Twelve major European football clubs are facing criticism after announcing the formation of an exclusive “European Super League” (ESL) on Sunday. In the middle of the turmoil is JP Morgan (NYSE: JPM), which intends to finance the ESL’s establishment with $6 billion in debt.
President of Real Madrid and now chairman of the ESL, Florentino Perez, has stated that the “Super League” is intended to save European football amid dropping audiences and increased competition from other forms of media by delivering more exciting matches between top clubs more frequently.
The twelve founding clubs from England, Italy and Spain have further stated that the ESL would alleviate the instability induced by the Covid pandemic and are confident that the formation of the league will benefit the European football as a whole.
The backlash was fast and fierce. Many professional players, managers, and policy makers have announced their opposition. UEFA President Alexander Ceferin has condemned the project as a “spit in the face of all football lovers”, undermining the true spirit of competition.
German football league boss Christian Seifert compared some breakaway clubs with “poorly managed money incinerators” and interprets the effects of the pandemic as a pretextual argument to be able to make significantly more money within the ESL to alleviate high amounts of debt after years of mismanagement.
He is further questioning if JP Morgan will really pay the announced amount.
The UEFA and the FIFA want to proceed against the formation of the ESL by all means, including banning the clubs from all other competitions, including the newly reformed UCL and also banning individual players from representing their countries. Irrespective of the outcome, the twelve ESL teams are very influential and will most likely gather more power in the football landscape.
What do you think, will the ESL go through? And should JP Morgan continue with their plans to finance the league?

Problem to solve
Copy the part of the Super League article starting at "He is further" and ending at "the football landscape.", changing "JP Morgan" to "the bank" throughout.

Source data
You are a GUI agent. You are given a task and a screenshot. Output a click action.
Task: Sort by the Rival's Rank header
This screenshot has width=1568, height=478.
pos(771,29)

Solved problem
He is further questioning if the bank will really pay the announced amount.
The UEFA and the FIFA want to proceed against the formation of the ESL by all means, including banning the clubs from all other competitions, including the newly reformed UCL and also banning individual players from representing their countries. Irrespective of the outcome, the twelve ESL teams are very influential and will most likely gather more power in the football landscape.